Ce disque est aussi dense et intense par ses paroles que les précédents. Il s’en distingue par une production plus sophistiquée et une élocution nettement plus pondérée, très au-delà des mots convenus comme « maturité » ou « sagesse ».
Il est d’ailleurs amusant de comparer le visuel de « L’Africain » à celui de « Françafrique », son fameux brûlot pamphlétaire et spectaculaire paru en 2002. Tiken Jah, avec un regard assez arrogant, y figurait en selle au premier plan d’une cavalerie de jeunes juchés sur des mobylettes. Le revoici assis, la mine un peu désabusée et les dreadlocks deux fois plus longs, entouré de dozos (chasseurs traditionnels) armés de leurs grigris et de leurs ancestrales pétoires.

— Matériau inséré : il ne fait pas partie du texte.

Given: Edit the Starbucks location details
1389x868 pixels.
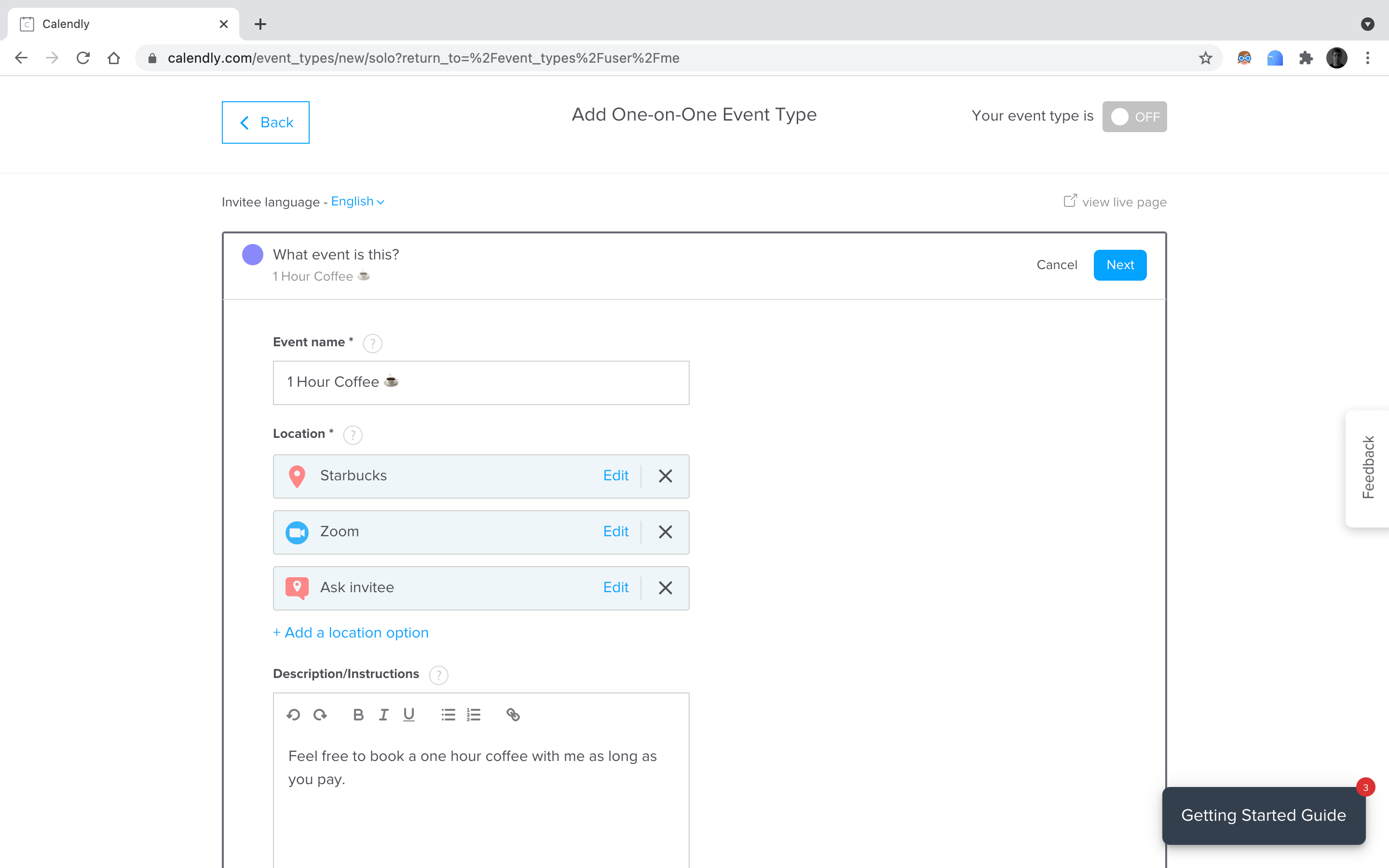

Entre temps, hélas, il s’est passé pas mal de choses…
Réconcilier avec prudence
Moussa Doumbia dit Tiken Jah Fakoly est originaire d’Odienné – nord-ouest de la Côte d’Ivoire, à la frontière de la Guinée. Cette région et ses ressortissants (principalement des Dioula) ont été très éprouvés par le conflit qui a ensanglanté le pays ces dernières années. Tiken a été contraint de s’exiler au Mali il y a cinq ans pour échapper aux sinistres « escadrons de la mort » qui ont notamment assassiné en pleine rue son ami le comédien « H » Camara. A Bamako, Tiken a créé sa propre maison de disques Fakoly Productions et un studio qu’il a baptisé « H-Camara ». C’est là qu’a été enregistré l’essentiel de ce nouvel album – le huitième, et le cinquième publié sur le marché international – avant d’être un peu arrangé et « mondialisé » dans des studios londoniens et parisiens.
Il est important en écoutant « L’Africain » d’avoir en tête ce contexte tragique et aussi le vent d’espoir encore timide qui, au moment de sa sortie, souffle sur la Côte d’Ivoire, en plein effort de pacification et de réconciliation.

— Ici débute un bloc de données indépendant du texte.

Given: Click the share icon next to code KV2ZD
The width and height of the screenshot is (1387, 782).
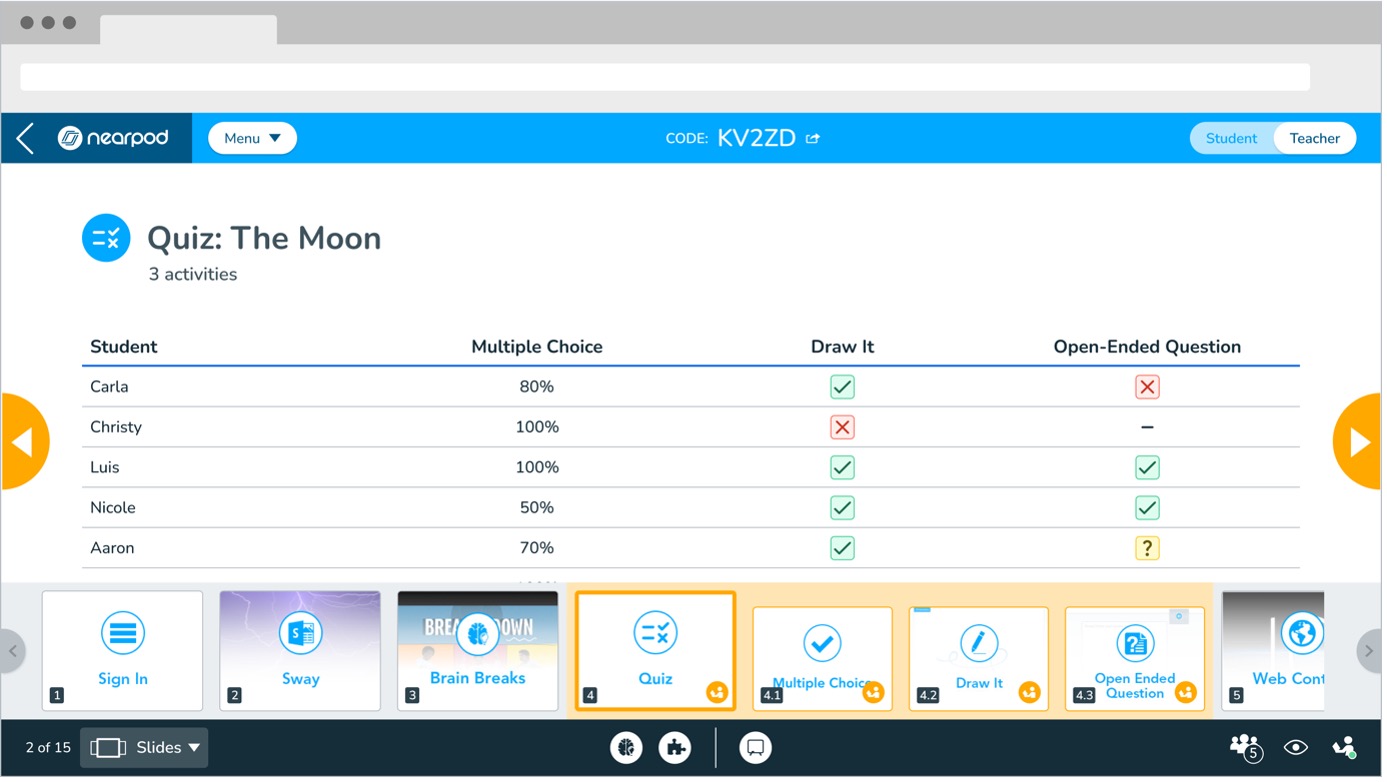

Cette situation explique sans doute à la fois le titre et le ton assez consensuels de cet album, qui apparaît nettement moins polémique que les précédents, comme
« Mangercratie », « Françafrique » ou « Coup de gueule ».
Ainsi que son aîné Alpha Blondy, Tiken Jah – qui soufflera l’an prochain ses quarante bougies – semble soucieux pour l’instant de ne pas souffler sur les braises, et on cherchera en vain ici le moindre discours vengeur contre les « ivoiritaires » et autres commanditaires ou inspirateurs des exactions qui ont visé depuis deux décennies, sans distinction, tous les ivoiriens du nord comme lui, insultés et traités d’ « allogènes » ou même d’envahisseurs.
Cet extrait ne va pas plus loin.